Doch ob er will oder nicht: Gents Erfolg ist ganz eng mit dem Namen Hein Vanhaezebrouck verbunden.
"Was das Taktische angeht, ist Hein unglaublich", sagt etwa Gent-Experte Niels Poissonnier von Het Laatste Nieuws. "Er wechselt zwischen den Systemen hin und her und ist immer in der Lage, den Gegner auf dem falschen Fuß zu erwischen."
Die erste Hälfte der Gruppenphase ließ Vanhaezebrouck vornehmlich im 4-2-3-1 spielen, um dann auf sein schon zu Kortrijk-Zeiten geliebtes 3-5-2 oder 3-4-1-2 umzustellen und Sieg auf Sieg einzufahren.

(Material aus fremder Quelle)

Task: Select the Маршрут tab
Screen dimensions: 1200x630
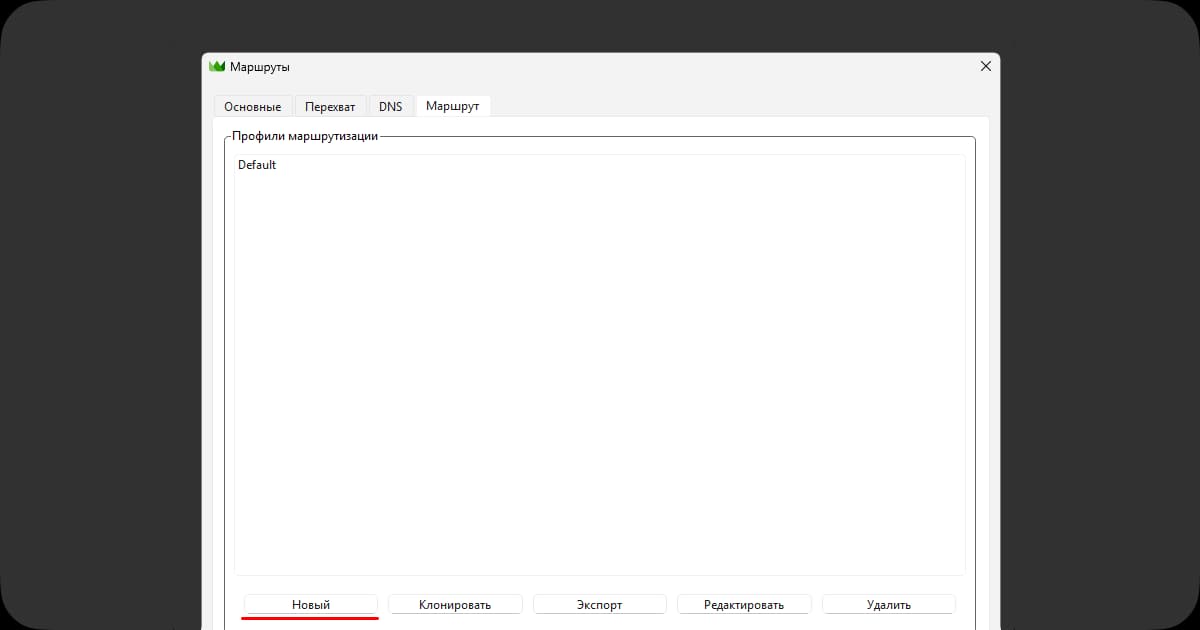Action: (x=452, y=106)
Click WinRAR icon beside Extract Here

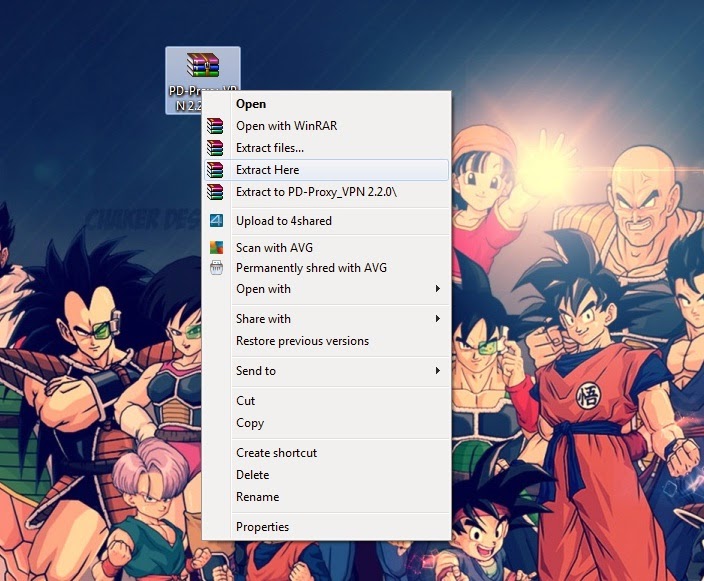215,170
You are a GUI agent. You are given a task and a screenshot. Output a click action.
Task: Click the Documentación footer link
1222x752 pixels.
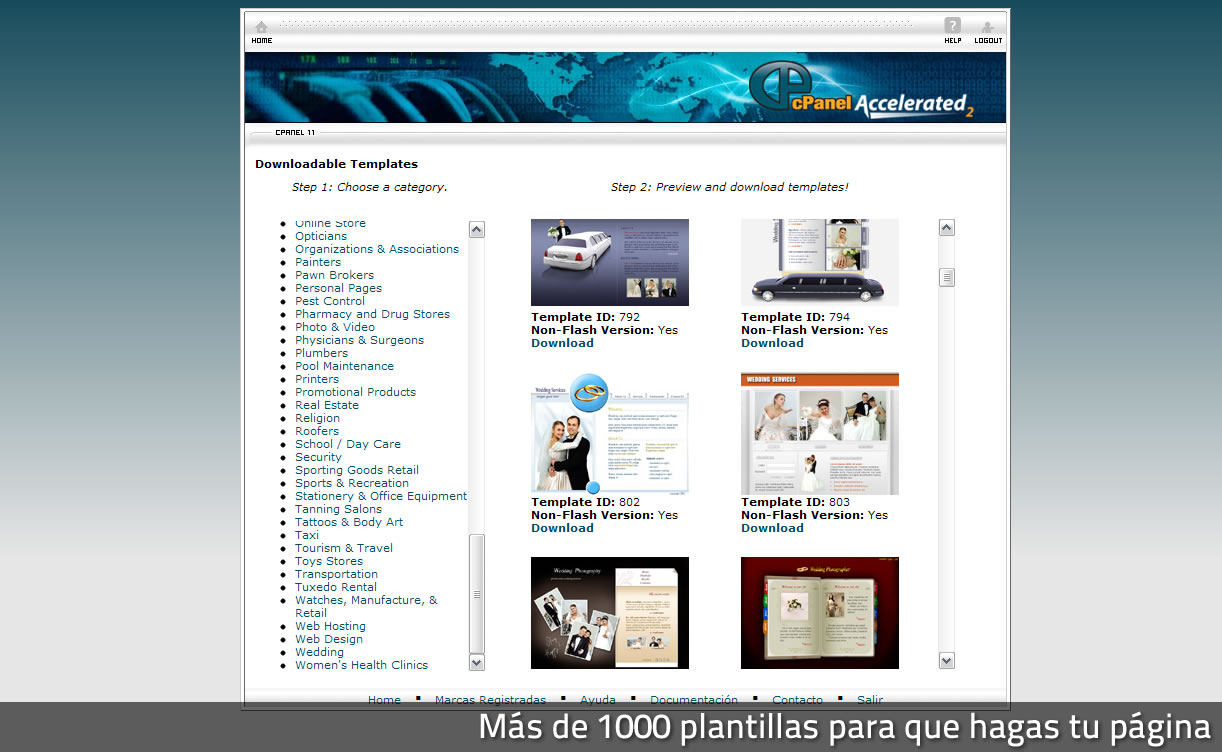pos(693,699)
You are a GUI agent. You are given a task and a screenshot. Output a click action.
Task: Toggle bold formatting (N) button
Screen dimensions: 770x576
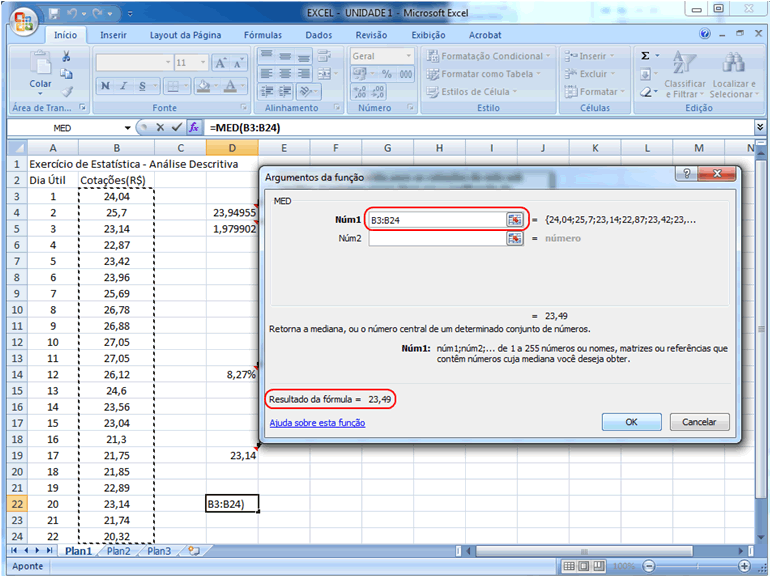[x=106, y=86]
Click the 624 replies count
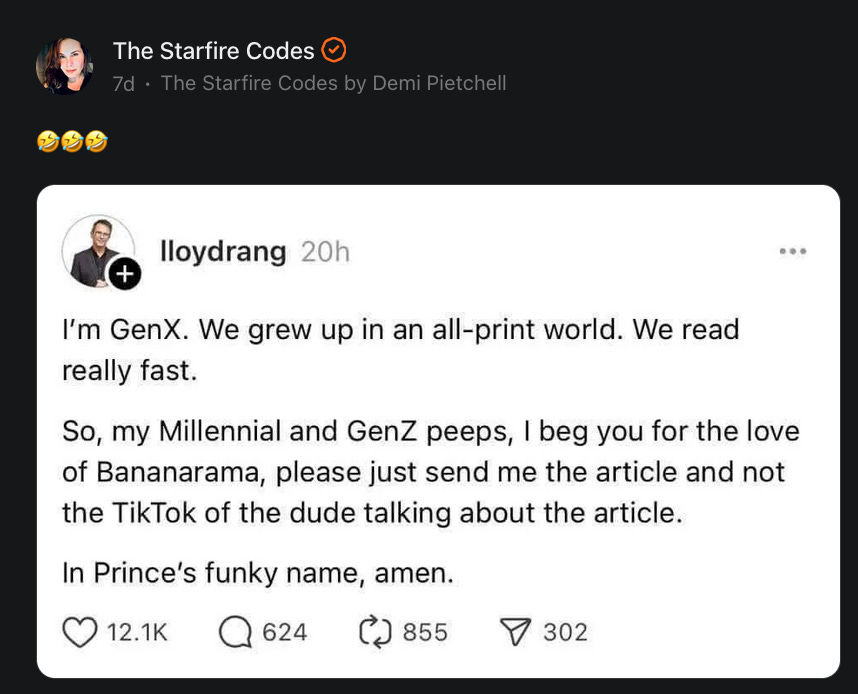 [285, 632]
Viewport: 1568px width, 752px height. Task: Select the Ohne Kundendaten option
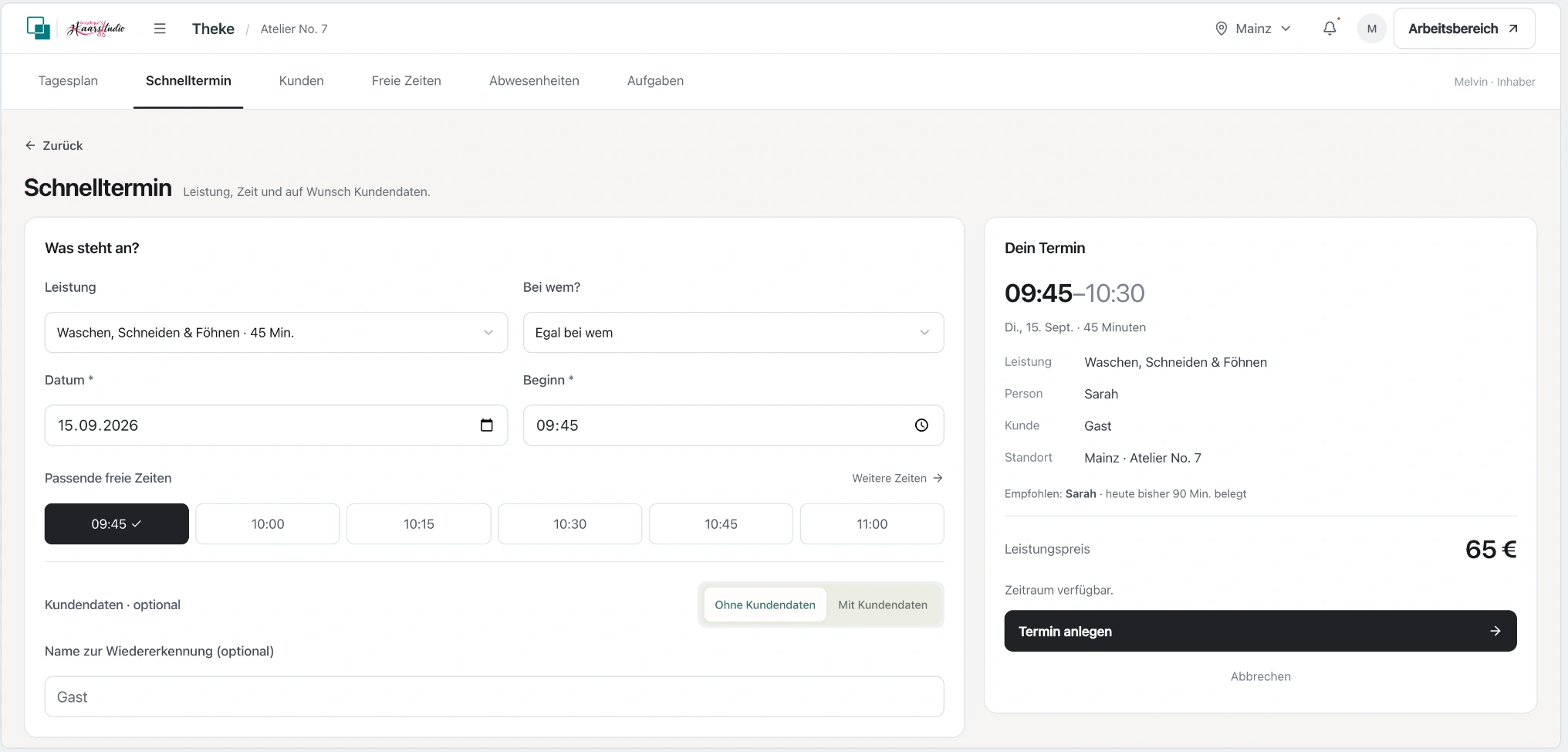coord(765,605)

"Vanhaezebrouck ist unser Arsene Wenger"
Doch es sind bei weitem nicht nur die taktischen Manöver, die ihn auszeichnen. Als er Gent übernahm, ließ ihm De Witte freie Hand bei der Kaderzusammenstellung und Vanhaezebrouck krempelte im großen Stil um, freilich ohne viel Geld dabei zur Verfügung zu haben. Rund sechs Millionen Euro ist Gent ins Minus gegangen bei rund 100 Transaktionen unter dem neuen Trainer.
Leistungsträger wie Keeper Matz Sels, Nana Asare, Kapitän Sven Kums, Torjäger Danijel Milicevic oder der wuchtige Stürmer Laurent Depoitre sind international völlig unbekannt und funktionieren als Kollektiv doch hervorragend.
Ob das reicht, um in einer K.o.-Runde gegen ein Schwergewicht aus der Bundesliga zu bestehen, ist fraglich. Unmöglich scheint in Gent aber nichts zu sein.
Überhaupt hat die von Ivan De Witte ausgerufene Ära ja erst begonnen. Geht es nach dem Klubchef darf sie gern eine Ewigkeit anhalten. "Hein Vanhaezebrouck ist unser Arsene Wenger", sagte er jüngst. Das will was heißen.